War was declared by the French government in September 1939 and the Germany army overran northern France in May/June 1940. Between these two events Hilde Kirchheimer found herself identified as an enemy alien and interned for approximately a month in the concentration camp at Rieucros, close to the border with Spain. Later that year she was able to emigrate to the United States with Rudolf Neumann. Neumann, like her brother, had qualified as a medical doctor. Hilde and Otto Kirchheimer were finally divorced on May 8, 1941, in Tlaxcala, Mexico. Marriage to Rudolf Neumann followed and they had one daughter together Erika born on May 21, 1943, in Mexico City. For the next six years the Neumanns made their life together in Mexico. In Mexico Hilde Neumann became a member of the pro-Soviet Movement for a Free Germany (Bewegung Freies Deutschland). From June 1944 she was also a member of the executive of the Heinrich Heine Club, an organization intended to provide a cultural focus for the many German political exiles who had ended up in Mexico. She was also providing contributions to the "Demokratische Post" German language newspaper that was produced in Mexico during this period.

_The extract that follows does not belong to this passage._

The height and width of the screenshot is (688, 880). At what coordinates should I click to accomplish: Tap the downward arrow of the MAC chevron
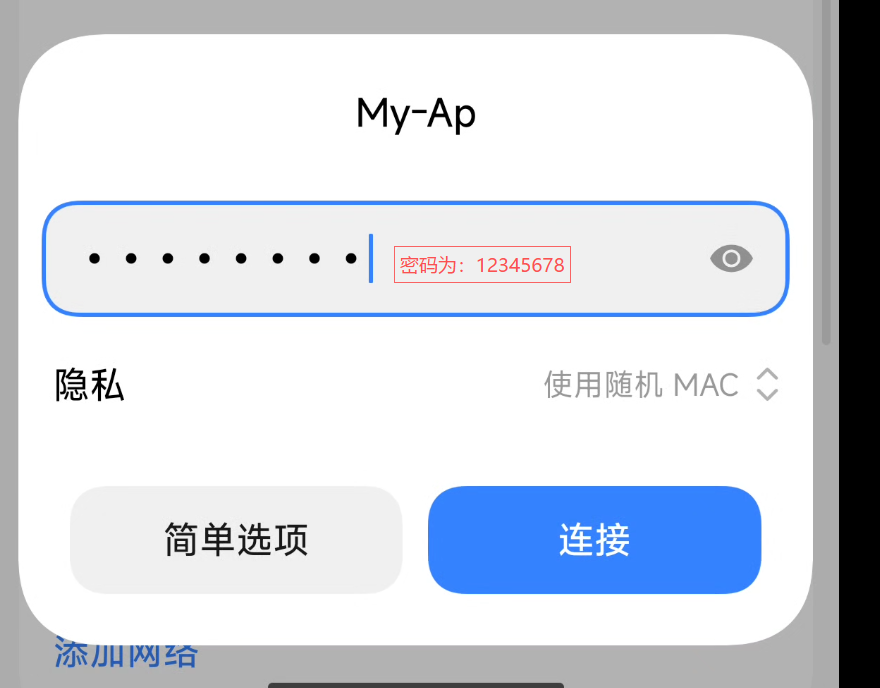point(767,395)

===Soviet occupation zone===
Early in 1947 Hilde Neumann returned to what remained of Germany, where a large area of the country surrounding Berlin was now being administered as the Soviet occupation zone. She joined the newly formed Socialist Unity Party (Sozialistische Einheitspartei Deutschlands / SED) and the Democratic Women's League (Demokratischer Frauenbund Deutschlands / DFD), one of the political mass organisations being created under the ultimate control of the SED in compliance with the elaborately crafted Leninist power structure mandated by the occupation zone's Soviet sponsors.

===German Democratic Republic===
Hilde Neumann took on several of the tasks involved in creating an appropriate justice system for the new state which was launched, in October 1949, as the German Democratic Republic (East Germany), which in many ways, together with Hilde Benjamin, she designed. In 1948/49 she took over the deputy leadership of the "Justice" department of the powerful Party National Executive (Zentral Vorstand). She was also in charge of the report on "Recreation and training for the Court system" ("Gerichtsaufbau und Schulung"). From 1948 she was teaching at the party's Karl Marx Academy. Between 1949 and 1950 she was president of the Berlin (Soviet sector) regional court, being the first woman to hold this post.

In 1950 she was appointed Berlin's "Director for Justice", a position she held during the critical years till 1953, and one which enabled her to play a central role in the prosecution of Nazis. In 1953 she was appointed Party secretary of the "International Committee of Democratic Jurists", an organization on which she worked with the Pro-Soviet London lawyer Denis Pritt. She was for many years the secretary to the "German League of Democratic Jurists" ("Vereinigung Demokratischer Juristen Deutschlands"), founded in 1949. In addition, between November 1953 and July 1959 she was editor in chief of the professional journal, "Neue Justiz".

==Awards and honours==
On 7 October 1958 Hilde Neumann received the Patriotic Order of Merit in bronze. The next year, om 9 September, it was announced that she had been awarded the Banner of Labor. However, she had by t4his stage become seriously ill, and she died on 11 September 1959 without being able to receive the award.